*** RECORDS TO PROCESS ***

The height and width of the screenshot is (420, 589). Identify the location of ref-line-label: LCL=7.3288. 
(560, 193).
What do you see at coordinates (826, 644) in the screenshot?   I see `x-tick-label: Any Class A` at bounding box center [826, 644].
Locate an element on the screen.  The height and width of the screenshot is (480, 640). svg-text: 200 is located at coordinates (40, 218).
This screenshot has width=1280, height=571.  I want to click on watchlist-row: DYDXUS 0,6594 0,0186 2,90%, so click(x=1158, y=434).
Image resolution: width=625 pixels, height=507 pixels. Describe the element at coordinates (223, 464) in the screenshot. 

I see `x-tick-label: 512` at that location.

*** End of RECORDS TO PROCESS ***
*** RECORDS TO PROCESS ***

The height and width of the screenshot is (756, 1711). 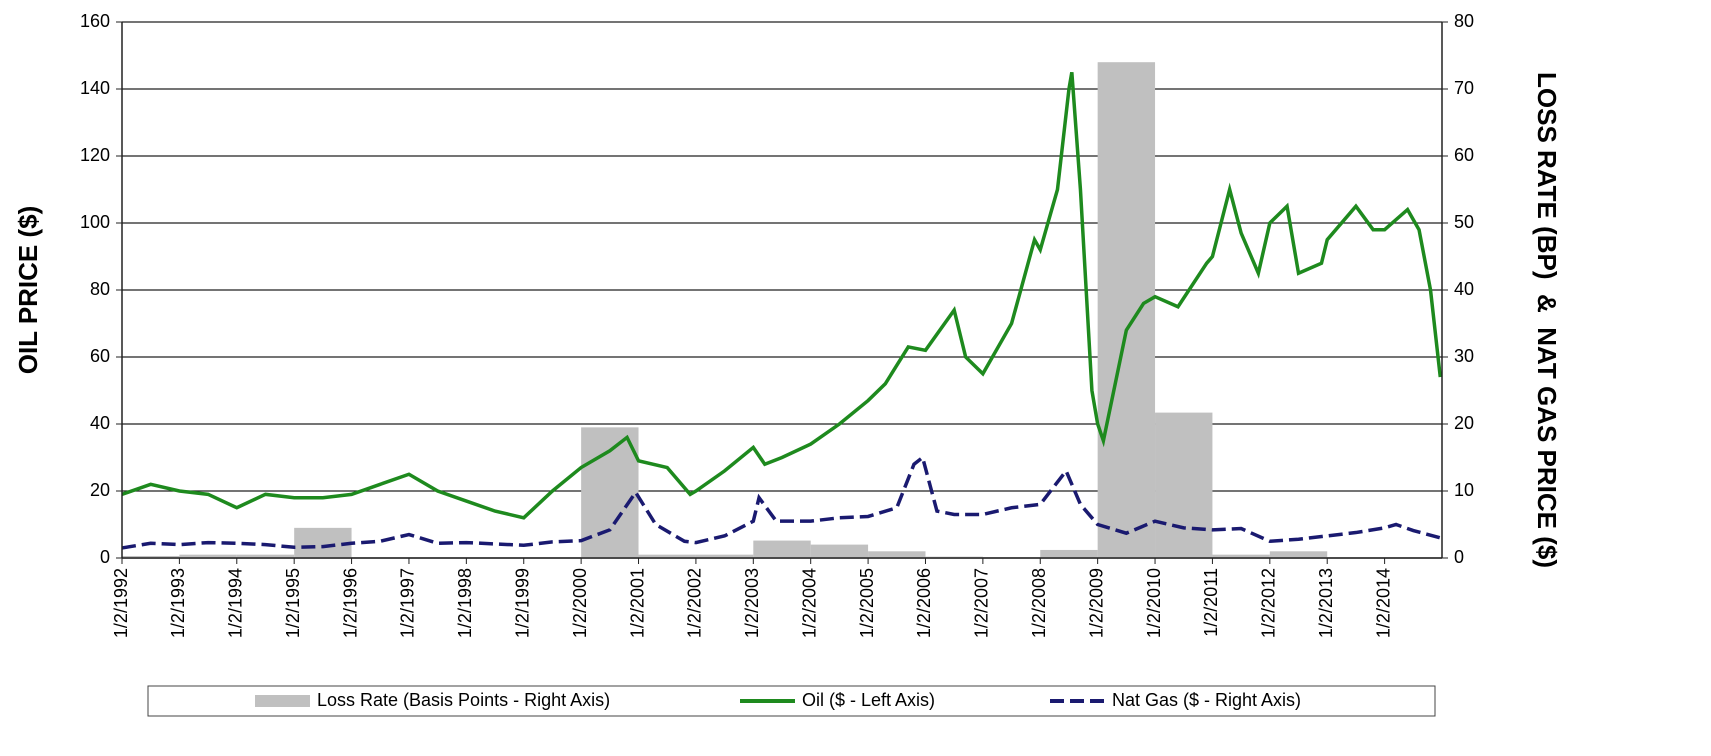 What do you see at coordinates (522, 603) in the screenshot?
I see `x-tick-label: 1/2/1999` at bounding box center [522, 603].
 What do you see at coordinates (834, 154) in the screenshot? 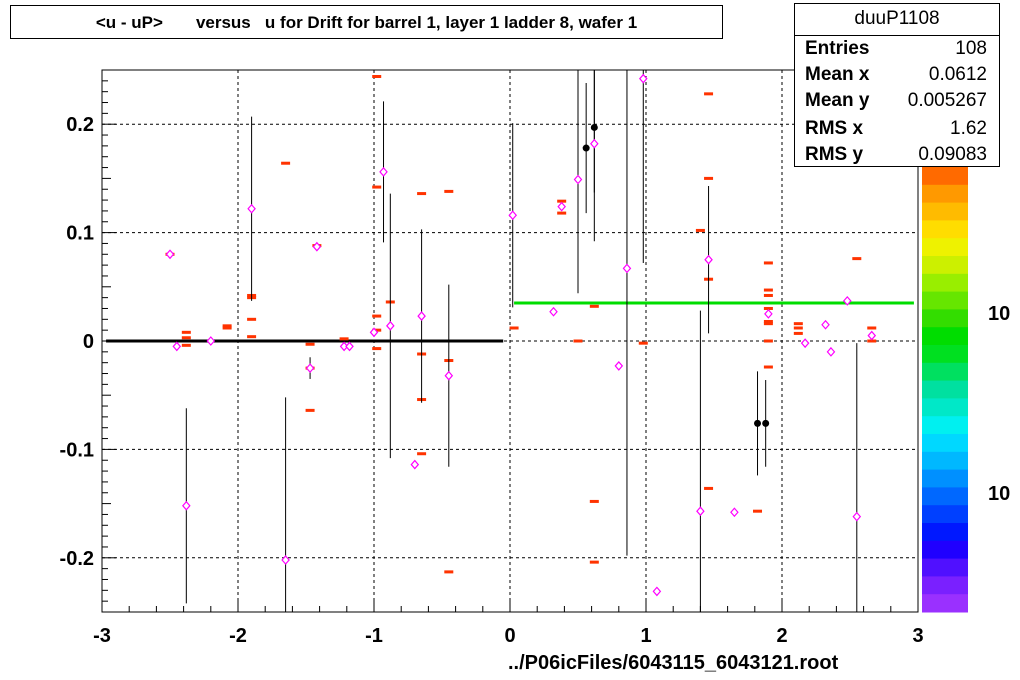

*** End of RECORDS TO PROCESS ***

Set down the stretch of entries from the line that contains "This screenshot has" through the line that contains "at that location.", copying each line as it stands.

(ANSWER TO THE PROBLEM)
This screenshot has width=1280, height=571.  I want to click on watchlist-row: DYDXUS 0,6594 0,0186 2,90%, so click(x=1158, y=434).
Image resolution: width=625 pixels, height=507 pixels. Describe the element at coordinates (223, 464) in the screenshot. 

I see `x-tick-label: 512` at that location.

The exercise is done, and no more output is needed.